***** Dataset
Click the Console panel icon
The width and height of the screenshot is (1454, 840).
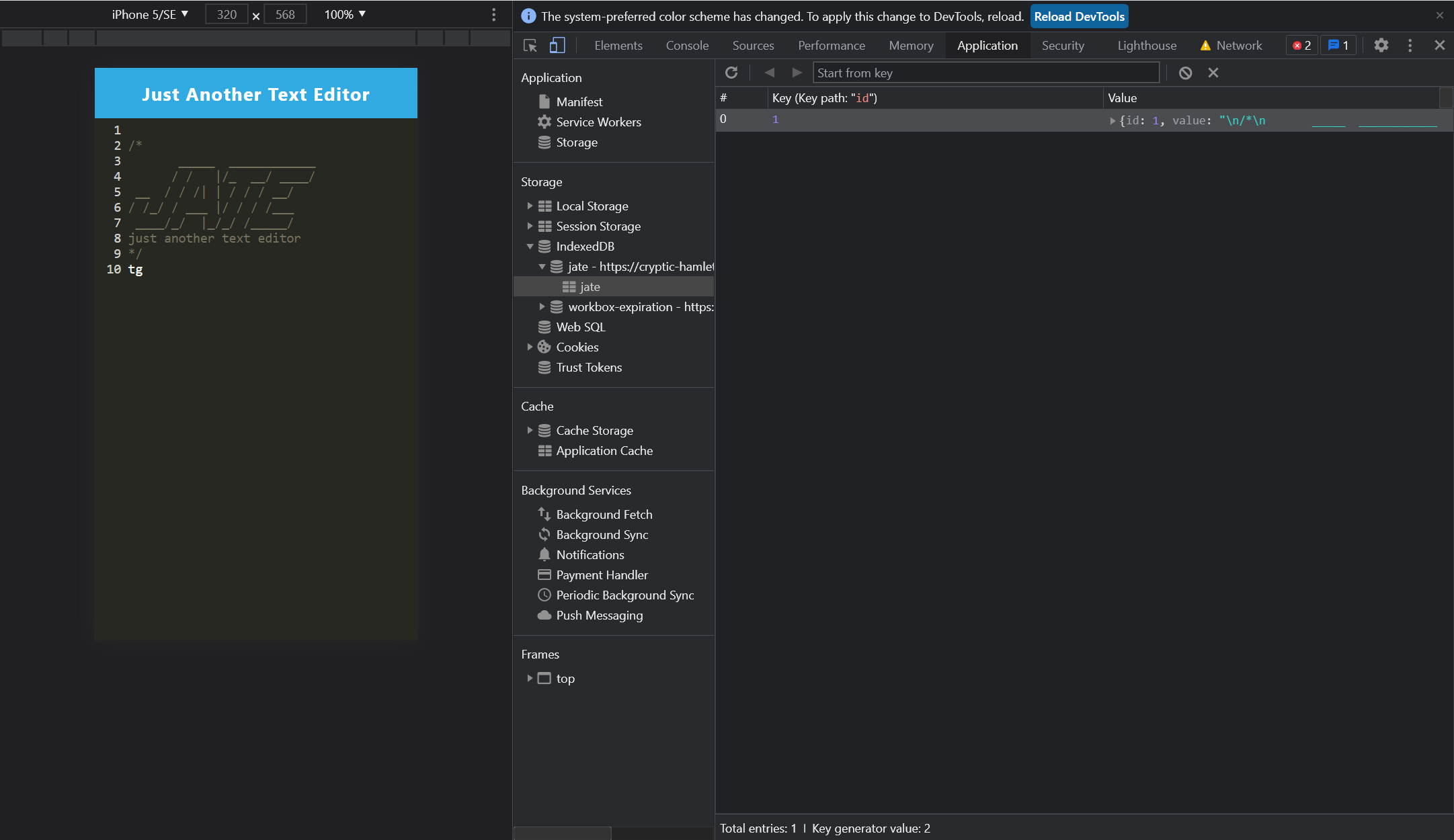(688, 45)
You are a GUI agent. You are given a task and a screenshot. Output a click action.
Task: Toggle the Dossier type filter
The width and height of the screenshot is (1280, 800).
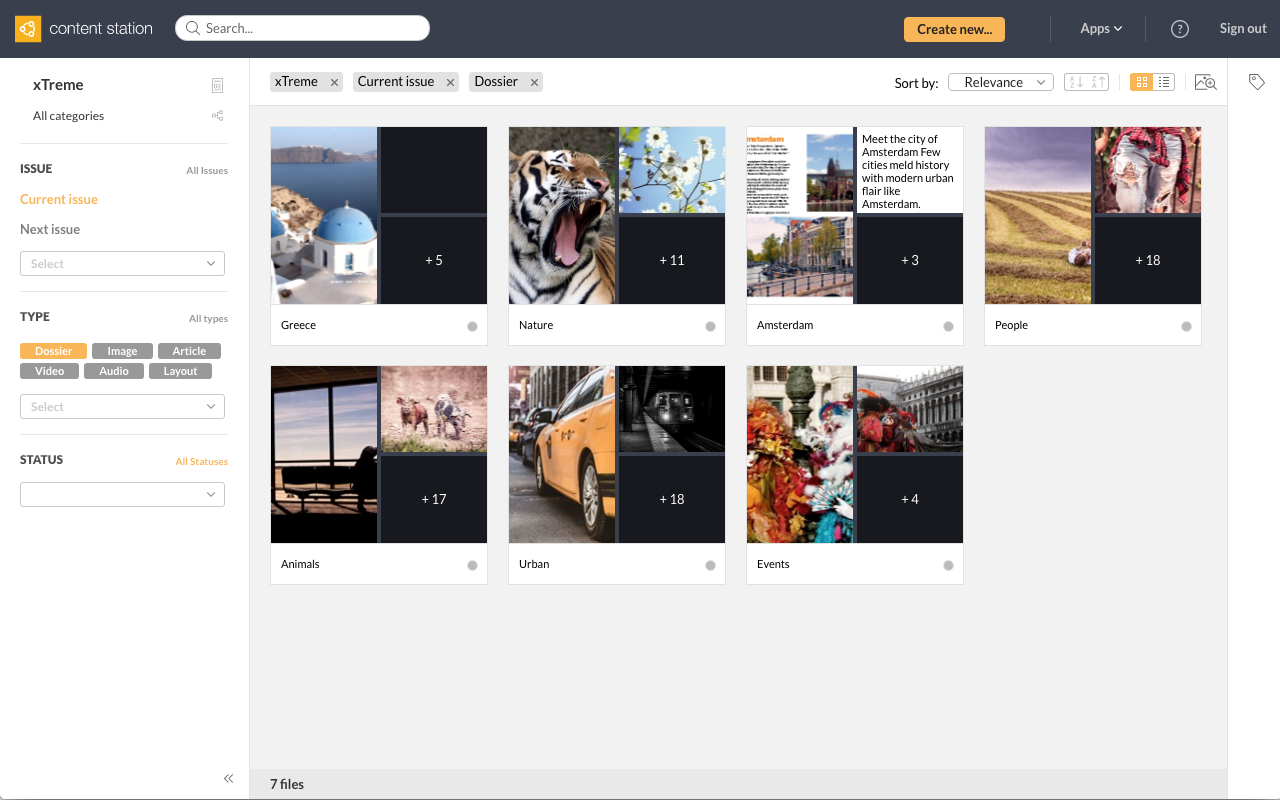point(53,350)
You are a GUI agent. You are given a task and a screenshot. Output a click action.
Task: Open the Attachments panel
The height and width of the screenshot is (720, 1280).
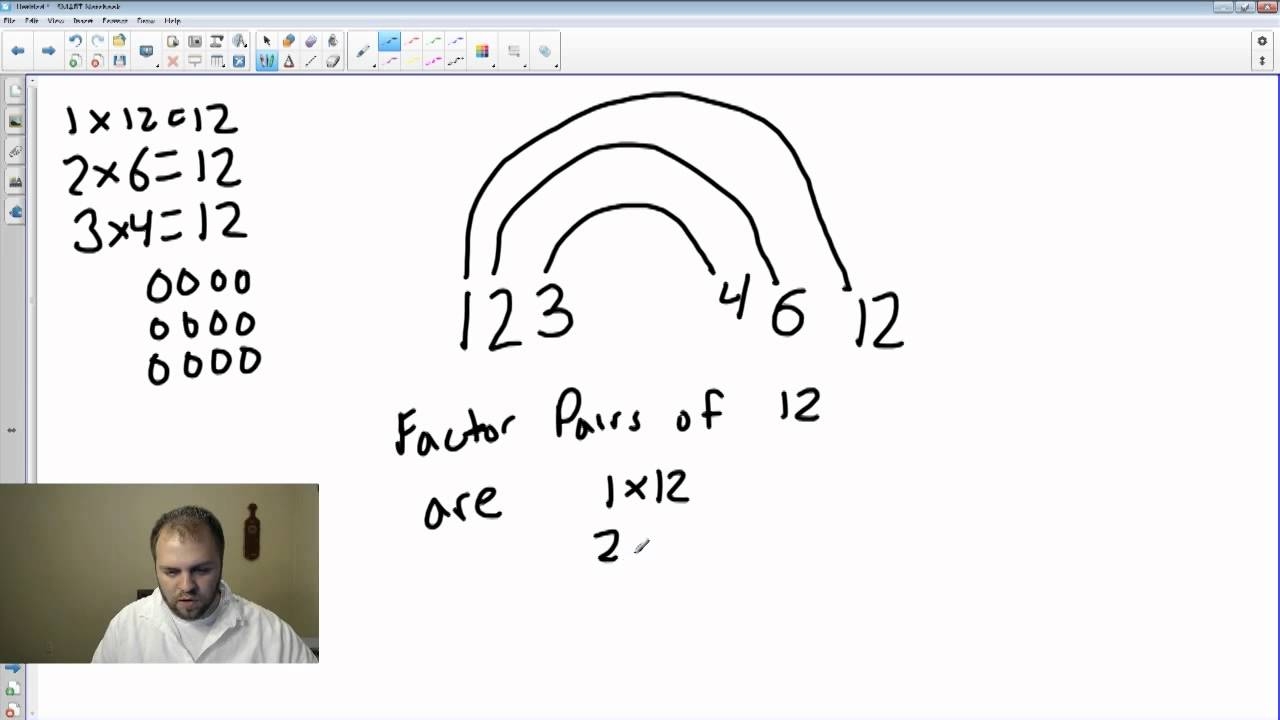click(x=13, y=151)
**********
Rewrite all of the items above, replacing every "screenshot" with "screen capture" and changing nothing else. Leave out the pictures.

▸ Answer to the task:
Click the Console panel icon
The width and height of the screen capture is (1454, 840).
(688, 45)
You are a GUI agent. You are given a task and a screen capture. Output a click action.
Task: Toggle the Dossier type filter
The width and height of the screen capture is (1280, 800).
point(53,350)
You are a GUI agent. You are given a task and a screen capture. Output a click action.
Task: Open the Attachments panel
The height and width of the screen capture is (720, 1280).
click(x=13, y=151)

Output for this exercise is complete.